Records drawn from a dataset
^^^^^^^^^^^^^^^^

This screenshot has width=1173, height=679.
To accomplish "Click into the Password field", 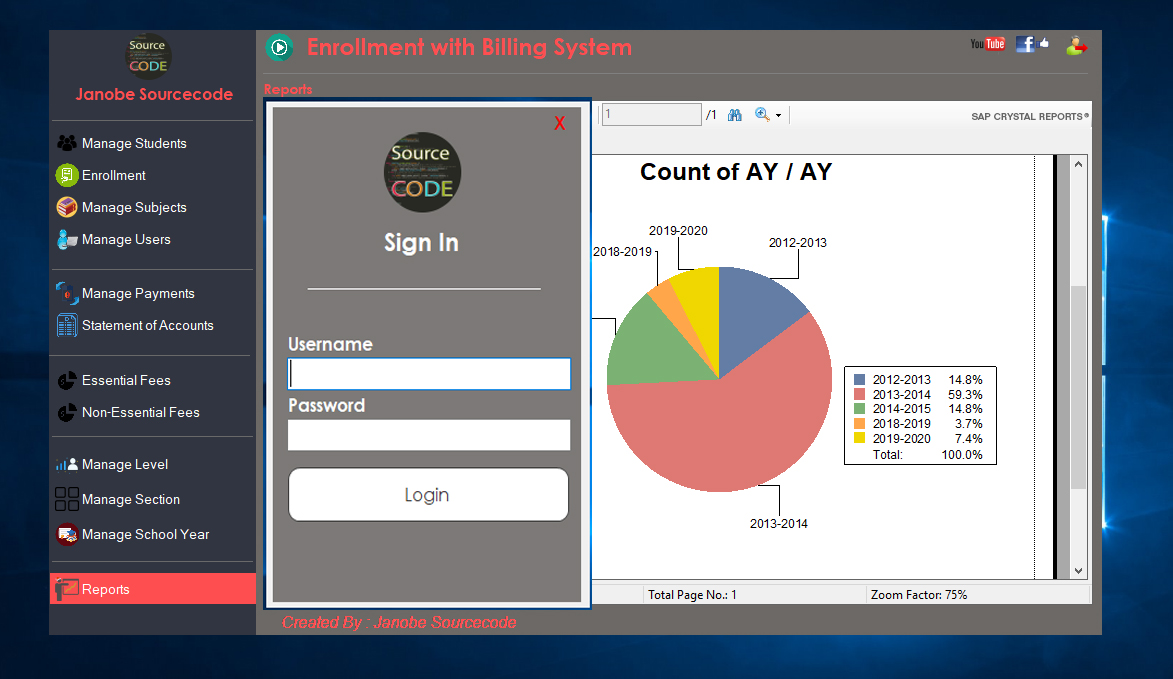I will 429,435.
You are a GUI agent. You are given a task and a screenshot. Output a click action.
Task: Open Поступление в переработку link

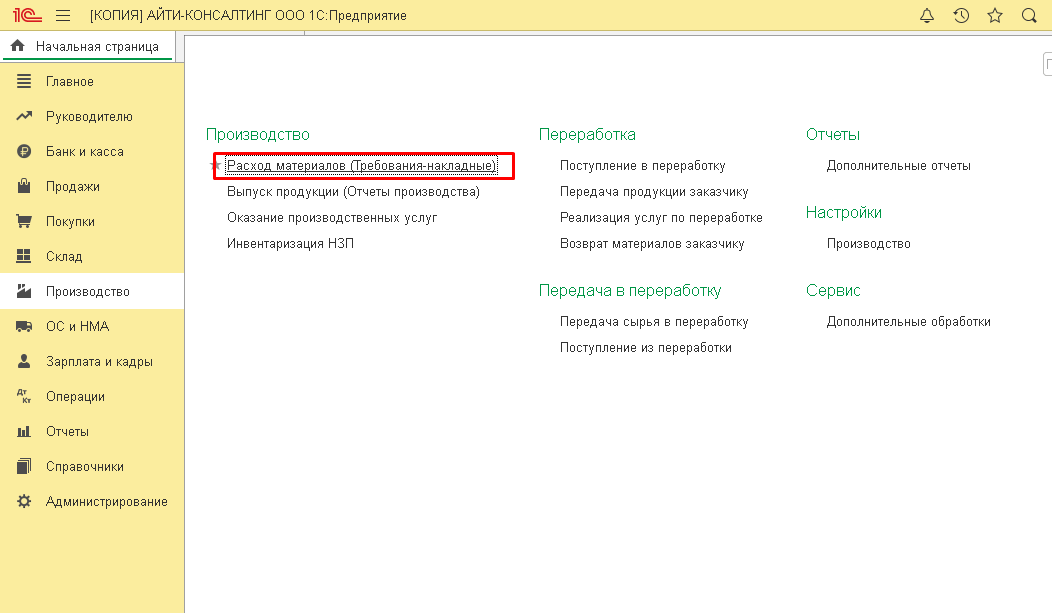click(642, 166)
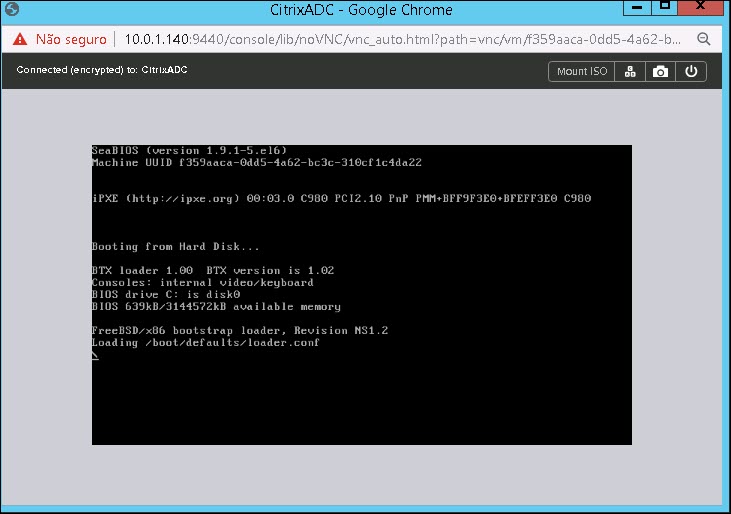Click the 'CitrixADC - Google Chrome' title bar
The image size is (731, 514).
pos(364,10)
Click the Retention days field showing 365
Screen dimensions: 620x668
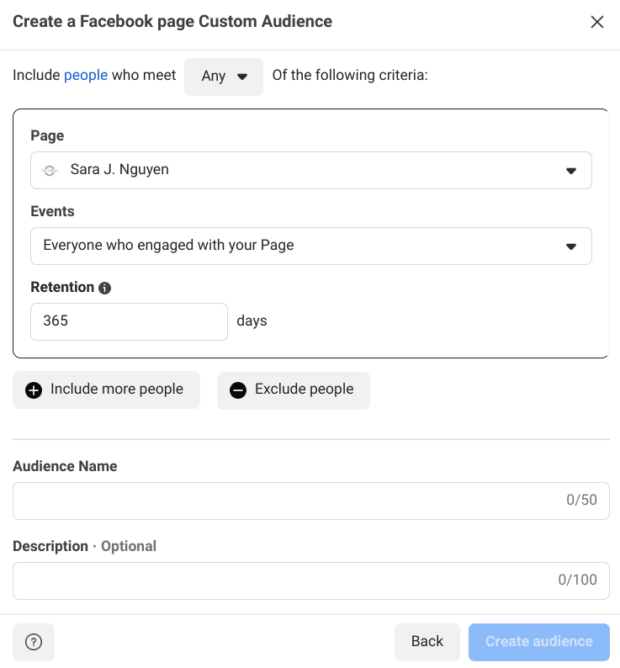click(x=129, y=322)
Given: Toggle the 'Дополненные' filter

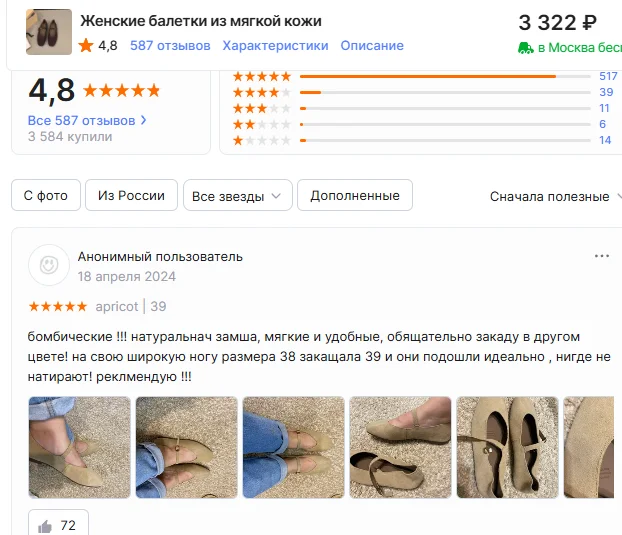Looking at the screenshot, I should coord(355,195).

^^^^^^^^^^^^^^^^

**YOUR ASSIGNMENT**
Copy exactly, please, every line from the one holding "Task: Open Поступление в переработку link" through the last line of the data, both ends included, and no pictures.

**ANSWER AREA**
Task: Open Поступление в переработку link

click(642, 166)
Click the 'CitrixADC - Google Chrome' title bar
The image size is (731, 514).
pos(364,10)
Click the Retention days field showing 365
Screen dimensions: 620x668
click(x=129, y=322)
Given: Toggle the 'Дополненные' filter

Looking at the screenshot, I should coord(355,195).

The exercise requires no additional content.